▶ [WHAT IS REQUIRED]
Everything from the line holding "Подобрать (507, 210)" through the last line below must be repeated exactly, and nothing else.

-------- DATA TO PROCESS --------

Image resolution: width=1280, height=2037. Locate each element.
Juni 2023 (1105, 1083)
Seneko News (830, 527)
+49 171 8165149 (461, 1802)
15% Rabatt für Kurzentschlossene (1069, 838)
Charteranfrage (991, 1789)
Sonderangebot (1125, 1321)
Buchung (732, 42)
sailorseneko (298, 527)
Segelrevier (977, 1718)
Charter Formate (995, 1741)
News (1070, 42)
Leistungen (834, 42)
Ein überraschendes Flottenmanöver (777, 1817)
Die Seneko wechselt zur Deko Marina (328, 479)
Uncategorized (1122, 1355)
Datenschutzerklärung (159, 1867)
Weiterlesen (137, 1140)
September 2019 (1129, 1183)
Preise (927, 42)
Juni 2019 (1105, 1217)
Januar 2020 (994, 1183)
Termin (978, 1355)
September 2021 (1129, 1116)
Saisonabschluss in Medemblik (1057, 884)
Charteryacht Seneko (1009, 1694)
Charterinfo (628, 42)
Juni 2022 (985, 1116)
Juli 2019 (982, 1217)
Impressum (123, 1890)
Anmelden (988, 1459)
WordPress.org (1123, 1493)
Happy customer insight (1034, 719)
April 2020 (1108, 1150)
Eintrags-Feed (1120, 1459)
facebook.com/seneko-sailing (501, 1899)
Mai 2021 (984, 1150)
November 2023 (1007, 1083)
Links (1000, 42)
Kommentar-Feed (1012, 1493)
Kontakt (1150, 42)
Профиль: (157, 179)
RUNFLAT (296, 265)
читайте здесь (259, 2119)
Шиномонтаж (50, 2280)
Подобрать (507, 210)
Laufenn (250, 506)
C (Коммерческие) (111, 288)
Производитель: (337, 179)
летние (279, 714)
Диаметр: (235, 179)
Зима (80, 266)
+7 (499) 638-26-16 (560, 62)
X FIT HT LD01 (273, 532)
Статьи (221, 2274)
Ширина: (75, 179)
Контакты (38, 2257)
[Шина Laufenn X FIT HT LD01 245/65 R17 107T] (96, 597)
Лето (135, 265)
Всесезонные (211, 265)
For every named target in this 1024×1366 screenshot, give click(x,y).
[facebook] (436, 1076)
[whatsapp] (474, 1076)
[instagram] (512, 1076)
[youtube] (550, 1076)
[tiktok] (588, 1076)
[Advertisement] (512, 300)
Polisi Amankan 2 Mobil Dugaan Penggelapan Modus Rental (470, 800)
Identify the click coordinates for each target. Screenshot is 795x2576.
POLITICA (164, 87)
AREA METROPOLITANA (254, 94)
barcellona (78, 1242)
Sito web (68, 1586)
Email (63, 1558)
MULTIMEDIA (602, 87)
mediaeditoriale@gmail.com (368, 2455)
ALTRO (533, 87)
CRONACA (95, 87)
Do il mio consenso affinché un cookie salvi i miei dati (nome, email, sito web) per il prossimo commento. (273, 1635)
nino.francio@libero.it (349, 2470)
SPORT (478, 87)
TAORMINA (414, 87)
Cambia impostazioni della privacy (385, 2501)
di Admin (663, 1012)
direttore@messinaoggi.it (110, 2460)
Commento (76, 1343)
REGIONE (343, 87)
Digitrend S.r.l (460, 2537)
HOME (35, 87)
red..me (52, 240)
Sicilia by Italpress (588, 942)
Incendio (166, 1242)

--------

▶ [TASK OUTPUT]
Подобрать (507, 210)
Laufenn (250, 506)
C (Коммерческие) (111, 288)
Производитель: (337, 179)
летние (279, 714)
Диаметр: (235, 179)
Зима (80, 266)
+7 (499) 638-26-16 (560, 62)
X FIT HT LD01 (273, 532)
Статьи (221, 2274)
Ширина: (75, 179)
Контакты (38, 2257)
[Шина Laufenn X FIT HT LD01 245/65 R17 107T] (96, 597)
Лето (135, 265)
Всесезонные (211, 265)
For every named target in this 1024×1366 screenshot, give click(x,y).
[facebook] (436, 1076)
[whatsapp] (474, 1076)
[instagram] (512, 1076)
[youtube] (550, 1076)
[tiktok] (588, 1076)
[Advertisement] (512, 300)
Polisi Amankan 2 Mobil Dugaan Penggelapan Modus Rental (470, 800)
Identify the click coordinates for each target. Screenshot is 795x2576.
POLITICA (164, 87)
AREA METROPOLITANA (254, 94)
barcellona (78, 1242)
Sito web (68, 1586)
Email (63, 1558)
MULTIMEDIA (602, 87)
mediaeditoriale@gmail.com (368, 2455)
ALTRO (533, 87)
CRONACA (95, 87)
Do il mio consenso affinché un cookie salvi i miei dati (nome, email, sito web) per il prossimo commento. (273, 1635)
nino.francio@libero.it (349, 2470)
SPORT (478, 87)
TAORMINA (414, 87)
Cambia impostazioni della privacy (385, 2501)
di Admin (663, 1012)
direttore@messinaoggi.it (110, 2460)
Commento (76, 1343)
REGIONE (343, 87)
Digitrend S.r.l (460, 2537)
HOME (35, 87)
red..me (52, 240)
Sicilia by Italpress (588, 942)
Incendio (166, 1242)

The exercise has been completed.